La vida te moldea como el yunque dobla el hierro al rojo vivo, hasta que el alma aprende a centrarse en su eje. Es aquel espacio donde aprendes a crecer, a sufrir, a amar, a darte y a olvidarte de ti mismo para que los otros puedan emerger. Es el espacio para perdonar, escuchar, trascender y vivir en la frecuencia del Espíritu Santo. En definitiva, es el espacio para ser y culminar tu misión, que te ha sido entregada como don para que, libre, puedas palpar el dolor del abismo y la alegría de la luz. Solo así estarás preparado para el gran combate de la vida, sin dudar que siempre tendrás un gran Aliado.

sábado, 8 de agosto de 2015

La revolución del silencio

He pasado unos días en que he podido disfrutar de largas caminatas por el corazón de la Noguera, recorriendo distintos itinerarios por la cresta de los montes y por los valles del Montsec.

Al amanecer


Cada la mañana, temprano, salgo a caminar. La frescura del rocío atraviesa mi piel y me sumerge en un baño de oxígeno tonificante. El sol sale, majestuoso, por detrás de la montaña, como un diamante prendido en la cima. El bienestar invade todo mi cuerpo. Solo, en medio del paisaje, me siento como un Adán en el paraíso, acompañado por la cálida presencia del Autor de tanta maravilla. 

Todo amanece. Los primeros rayos del Sol dan vida y color a los árboles, al campo, a las montañas. Los riachuelos cantan entre los juncos y cientos de pájaros trinan en las arboledas. El día se despliega con toda su fuerza. A ambos lados del camino, los matorrales desprenden sus fragancias. Todo es bello, en el despertar. Poco a poco, el rey de las estrellas asciende, disipando la oscuridad. Respiro, dando gracias, oliendo, saboreando, acariciando el nuevo día, dejándome llevar por la suave brisa de la mañana. En esos momentos experimento que la vida es un regalo, y que todo me es dado. Respiro, miro a mi alrededor: estoy vivo y el perfume de la vida me penetra hasta el tuétano. Camino y siento el corazón de la tierra bajo los pies: soy parte de la belleza que me rodea, pero con algo más: la consciencia de saber que estoy allí, gozando de tanto don.

La fuerza del día


Más tarde, una excursión a la Vall d’Àger me lleva a serpentear por las cumbres, que se levantan como queriendo besar el azul del cielo. Desde allí contemplo el valle, un profundo abismo lleno de color. Si al amanecer el campo respiraba frescura y suavidad, a media mañana el sol se apodera de todo, bañándolo de luz. Sus rayos generosos tiñen el paisaje de colores intensos. Mi corazón late con fuerza, admirado ante tanta belleza. Me siento a descansar, mientras mi mente intenta asimilar lo que estoy contemplando y mi corazón se ensancha. Mi espíritu se eleva y un bienestar interior invade todo mi ser.

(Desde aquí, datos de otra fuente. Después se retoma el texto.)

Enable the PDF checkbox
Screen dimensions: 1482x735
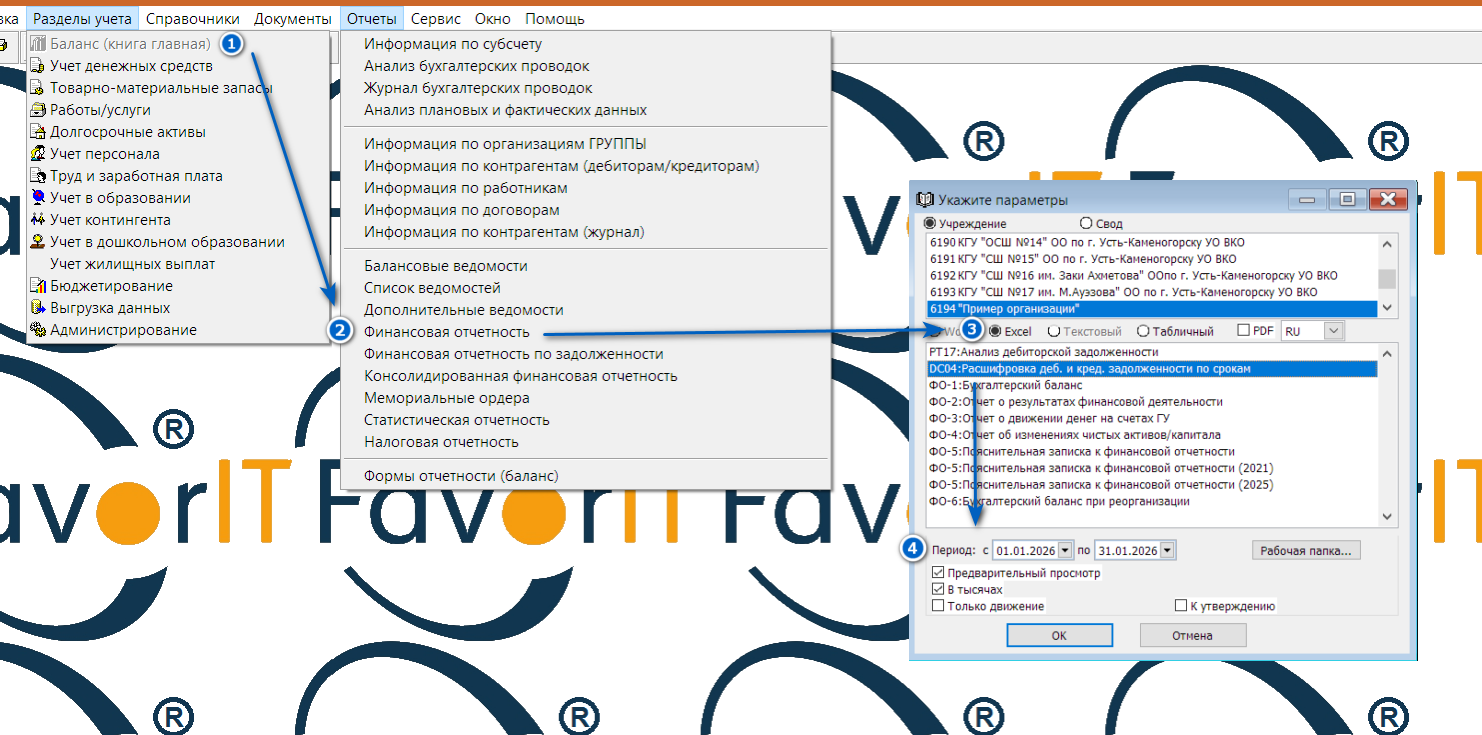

Al atardecer emprendo otra caminata al pueblo más cercano, bajo un sol despiadado que azota el camino. En medio del campo siento el crujir de mis pisadas, el movimiento de los músculos al caminar. A medida que la tarde declina los animales comienzan a salir de sus guaridas y animan el camino; los pájaros vuelven a piar. El calor me impide caminar con firmeza pero en mi interior siento que crece el amor hacia la naturaleza desbordante que me rodea, y me siento cómplice de un largo día donde he podido beber a sorbos la grandiosidad de la vida.

Atravesando la noche


Después de una restauradora y merecida cena, me dispongo a hacer la última caminata del día. Aunque el trayecto es más corto, la experiencia no es menos densa. Por la mañana el rocío cubre el campo y los pájaros revolotean saludando al sol naciente. La suave claridad del amanecer lo va invadiendo todo. Por la noche, en cambio, todo se apaga. De la explosión de colores pasamos a un juego de sombras. Todo matizado en suaves tonalidades de negro y gris. El poco resto de luz perfila las siluetas oscuras del paisaje. El aire nocturno juguetea con el reino vegetal. Pero al mirar al cielo veo un auténtico espectáculo, un mar de estrellas que vibran suspendidas en el firmamento, la última sinfonía del día. Distantes, a años luz de mí, danzan sobre mi cabeza y me desbordan de maravilla. La brisa ya no solo juega con las plantas, también juega conmigo, haciéndome sentir el latido de un día que se acaba. Y yo, un minúsculo animal racional frente a tanta belleza, intento ver con mi delicada retina más allá del cielo.  Adivino la presencia de Aquel que me ha puesto en la cima de su creación para que convierta la experiencia de la noche en un canto de oración; para que mis sentidos y mis emociones descubran que el único propósito del Creador hacia su criatura es que esta florezca, se abra y agradezca su existencia. Lo único que ha movido a Dios es el amor incondicional a su criatura preferida: el hombre. Y el propósito de ella, en la cumbre de su existencia, es agradecer a Dios todo cuanto le ha dado.

Emocionado, escucho mis pisadas por el camino de vuelta. El retorno me lleva al recogimiento, a la casa. El día se acaba. He de aprender a morir y sumergirme en el corazón de la noche, arropado en los sueños, hasta el nuevo amanecer.

Escuchando a mi corazón


Descansando por fin, no quiero cerrar los ojos sin antes dejar que el gran aliado que siempre me acompaña susurre a mi oído. Sentir su silencio me da una paz inmensa. Sí, el silencio lo transforma todo, restaurando las grietas que se abren en el corazón. Es el silencio que revoluciona pacíficamente la vida. Desde este silencio son muchas las gestas que pueden acometerse. Cuántas veces, cuando se habla de cambio, de revolución, la historia nos muestra el precio que los pueblos han pagado: dolor, muerte, enfrentamientos entre hermanos, violencia, odio, venganza, terror. Es necesario trabajar por los derechos y las libertades, pero hay una revolución previa que empieza en uno mismo. ¿Estamos dispuestos a renunciar a todo lo que nos aleja de nuestra esencia?

Esta es la auténtica revolución, la que se forja desde dentro de cada cual, la que persigue como meta alcanzar la libertad interior. El propósito no es el poder ni la ambición; la riqueza no es el valor absoluto. La auténtica revolución se da cuando convierto al otro en amigo, en hermano; cuando en mi horizonte, por encima de todo, está el amor incondicional. Pero esto solo se puede conseguir cuando se abren las puertas del corazón al silencio.

Desde el silencio veremos que los verdaderos revolucionarios empiezan dando valor a las pequeñas cosas de cada día. Este paso es el inicio de un tsunami interior. Sin ruidos, sin destrucción, incluso sin hacer nada, comenzaremos a conquistar las cotas más altas de la existencia.